-------- Supplied records --------

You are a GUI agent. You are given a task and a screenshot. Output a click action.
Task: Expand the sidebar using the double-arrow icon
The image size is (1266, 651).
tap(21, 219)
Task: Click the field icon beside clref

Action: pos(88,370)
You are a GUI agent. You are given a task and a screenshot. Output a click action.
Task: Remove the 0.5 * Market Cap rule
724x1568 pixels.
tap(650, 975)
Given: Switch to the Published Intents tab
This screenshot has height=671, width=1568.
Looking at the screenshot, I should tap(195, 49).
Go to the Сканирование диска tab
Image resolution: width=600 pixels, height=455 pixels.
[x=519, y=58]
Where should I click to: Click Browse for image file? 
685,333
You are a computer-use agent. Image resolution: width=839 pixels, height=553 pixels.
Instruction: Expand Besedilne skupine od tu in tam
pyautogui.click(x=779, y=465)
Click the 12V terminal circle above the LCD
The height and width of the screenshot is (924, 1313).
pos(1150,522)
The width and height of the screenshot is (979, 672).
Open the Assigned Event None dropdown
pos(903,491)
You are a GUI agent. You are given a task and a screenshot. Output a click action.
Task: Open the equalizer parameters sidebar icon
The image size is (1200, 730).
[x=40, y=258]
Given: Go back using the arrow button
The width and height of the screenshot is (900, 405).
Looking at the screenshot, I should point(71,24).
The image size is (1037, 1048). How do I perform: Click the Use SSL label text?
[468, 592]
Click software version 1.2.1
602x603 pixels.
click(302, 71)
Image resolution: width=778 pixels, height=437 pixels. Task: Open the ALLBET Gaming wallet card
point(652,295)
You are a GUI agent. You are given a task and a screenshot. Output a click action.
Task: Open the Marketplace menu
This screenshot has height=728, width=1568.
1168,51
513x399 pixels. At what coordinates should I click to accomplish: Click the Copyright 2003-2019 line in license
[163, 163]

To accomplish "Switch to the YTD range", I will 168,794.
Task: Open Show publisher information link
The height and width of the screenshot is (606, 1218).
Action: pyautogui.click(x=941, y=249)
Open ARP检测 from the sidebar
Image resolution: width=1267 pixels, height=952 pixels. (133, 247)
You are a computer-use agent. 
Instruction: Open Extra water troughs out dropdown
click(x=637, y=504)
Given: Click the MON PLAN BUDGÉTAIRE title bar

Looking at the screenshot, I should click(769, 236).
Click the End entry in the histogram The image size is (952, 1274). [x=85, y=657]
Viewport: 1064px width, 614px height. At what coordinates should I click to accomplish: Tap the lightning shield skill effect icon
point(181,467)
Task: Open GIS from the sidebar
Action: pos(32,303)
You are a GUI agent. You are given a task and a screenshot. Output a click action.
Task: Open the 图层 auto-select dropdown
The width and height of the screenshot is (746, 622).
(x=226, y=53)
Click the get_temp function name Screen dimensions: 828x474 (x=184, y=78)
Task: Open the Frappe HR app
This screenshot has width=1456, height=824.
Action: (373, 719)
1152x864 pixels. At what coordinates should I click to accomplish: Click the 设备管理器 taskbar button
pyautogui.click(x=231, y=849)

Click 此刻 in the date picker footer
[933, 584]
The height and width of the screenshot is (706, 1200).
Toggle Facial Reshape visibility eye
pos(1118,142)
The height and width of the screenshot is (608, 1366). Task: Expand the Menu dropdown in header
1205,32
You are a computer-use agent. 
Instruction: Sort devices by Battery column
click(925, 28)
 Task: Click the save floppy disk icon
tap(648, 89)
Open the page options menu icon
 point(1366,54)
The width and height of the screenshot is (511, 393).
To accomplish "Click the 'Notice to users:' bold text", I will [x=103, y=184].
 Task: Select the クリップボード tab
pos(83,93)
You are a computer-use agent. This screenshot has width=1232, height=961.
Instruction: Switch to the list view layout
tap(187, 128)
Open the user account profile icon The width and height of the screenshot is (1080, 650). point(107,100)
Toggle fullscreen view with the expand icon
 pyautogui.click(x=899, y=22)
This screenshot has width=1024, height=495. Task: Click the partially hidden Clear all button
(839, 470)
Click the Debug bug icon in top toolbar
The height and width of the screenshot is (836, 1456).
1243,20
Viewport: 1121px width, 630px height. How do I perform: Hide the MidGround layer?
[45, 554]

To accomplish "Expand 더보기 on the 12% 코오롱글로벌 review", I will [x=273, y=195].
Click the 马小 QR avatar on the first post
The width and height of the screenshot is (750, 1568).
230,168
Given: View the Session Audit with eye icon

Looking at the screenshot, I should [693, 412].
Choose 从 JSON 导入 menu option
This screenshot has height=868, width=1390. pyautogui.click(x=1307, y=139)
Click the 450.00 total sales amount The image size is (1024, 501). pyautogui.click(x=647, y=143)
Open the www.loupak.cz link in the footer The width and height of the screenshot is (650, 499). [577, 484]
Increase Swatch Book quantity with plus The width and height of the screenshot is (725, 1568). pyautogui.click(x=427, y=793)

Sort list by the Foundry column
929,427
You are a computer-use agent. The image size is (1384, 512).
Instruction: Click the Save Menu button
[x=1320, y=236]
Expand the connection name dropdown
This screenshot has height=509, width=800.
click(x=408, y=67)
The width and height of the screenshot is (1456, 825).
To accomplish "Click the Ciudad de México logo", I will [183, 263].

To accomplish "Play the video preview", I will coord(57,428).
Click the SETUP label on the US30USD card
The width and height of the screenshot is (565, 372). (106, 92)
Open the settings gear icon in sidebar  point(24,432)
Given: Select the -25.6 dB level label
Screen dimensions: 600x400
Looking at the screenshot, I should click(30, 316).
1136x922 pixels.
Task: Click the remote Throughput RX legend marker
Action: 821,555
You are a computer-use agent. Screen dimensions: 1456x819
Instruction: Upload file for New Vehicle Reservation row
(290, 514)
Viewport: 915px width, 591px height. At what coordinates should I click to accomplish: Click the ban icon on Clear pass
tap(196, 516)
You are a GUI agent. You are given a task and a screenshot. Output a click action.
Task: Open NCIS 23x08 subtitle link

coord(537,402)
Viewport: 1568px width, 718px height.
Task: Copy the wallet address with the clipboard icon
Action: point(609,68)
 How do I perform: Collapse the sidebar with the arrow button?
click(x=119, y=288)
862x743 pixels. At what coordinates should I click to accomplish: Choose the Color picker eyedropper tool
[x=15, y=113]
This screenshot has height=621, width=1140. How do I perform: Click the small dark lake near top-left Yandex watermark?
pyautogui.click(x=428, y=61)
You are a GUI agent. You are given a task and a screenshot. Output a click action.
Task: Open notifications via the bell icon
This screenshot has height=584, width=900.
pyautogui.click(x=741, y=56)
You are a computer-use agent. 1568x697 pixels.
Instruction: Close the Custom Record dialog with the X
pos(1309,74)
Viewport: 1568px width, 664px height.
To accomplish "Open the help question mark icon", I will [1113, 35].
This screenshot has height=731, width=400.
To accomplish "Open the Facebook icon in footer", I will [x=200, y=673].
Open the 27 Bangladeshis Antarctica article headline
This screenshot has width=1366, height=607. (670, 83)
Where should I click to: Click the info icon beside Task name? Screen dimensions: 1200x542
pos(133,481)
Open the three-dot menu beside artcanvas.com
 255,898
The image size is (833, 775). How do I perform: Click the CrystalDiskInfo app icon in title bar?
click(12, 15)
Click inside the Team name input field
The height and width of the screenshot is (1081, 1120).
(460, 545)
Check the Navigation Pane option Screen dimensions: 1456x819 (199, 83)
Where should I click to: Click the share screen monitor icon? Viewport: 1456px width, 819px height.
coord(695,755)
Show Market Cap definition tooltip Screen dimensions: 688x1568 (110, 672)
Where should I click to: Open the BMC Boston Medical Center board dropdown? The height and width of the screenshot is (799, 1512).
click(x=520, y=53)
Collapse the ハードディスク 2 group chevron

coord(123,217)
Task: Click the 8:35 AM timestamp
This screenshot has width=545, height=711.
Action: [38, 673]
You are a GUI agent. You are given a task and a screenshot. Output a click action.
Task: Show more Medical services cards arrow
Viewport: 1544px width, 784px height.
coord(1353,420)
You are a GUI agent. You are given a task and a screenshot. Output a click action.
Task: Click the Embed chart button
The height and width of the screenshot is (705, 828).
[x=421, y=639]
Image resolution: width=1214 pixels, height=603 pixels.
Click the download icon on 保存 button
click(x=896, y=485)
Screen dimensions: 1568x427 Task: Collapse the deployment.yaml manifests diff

--------

To be done
Rewrite the material from its first line through the line containing "pos(903,491)", with every "GUI agent" changed to "interface agent" and nothing else altered.

Written answer
You are a interface agent. You are given a task and a screenshot. Output a click action.
Task: Expand the sidebar using the double-arrow icon
The image size is (1266, 651).
tap(21, 219)
Task: Click the field icon beside clref

Action: pos(88,370)
You are a interface agent. You are given a task and a screenshot. Output a click action.
Task: Remove the 0.5 * Market Cap rule
724x1568 pixels.
tap(650, 975)
Given: Switch to the Published Intents tab
This screenshot has height=671, width=1568.
Looking at the screenshot, I should tap(195, 49).
Go to the Сканирование диска tab
Image resolution: width=600 pixels, height=455 pixels.
[x=519, y=58]
Where should I click to: Click Browse for image file? 
685,333
You are a computer-use agent. Image resolution: width=839 pixels, height=553 pixels.
Instruction: Expand Besedilne skupine od tu in tam
pyautogui.click(x=779, y=465)
Click the 12V terminal circle above the LCD
The height and width of the screenshot is (924, 1313).
pos(1150,522)
The width and height of the screenshot is (979, 672).
Open the Assigned Event None dropdown
pos(903,491)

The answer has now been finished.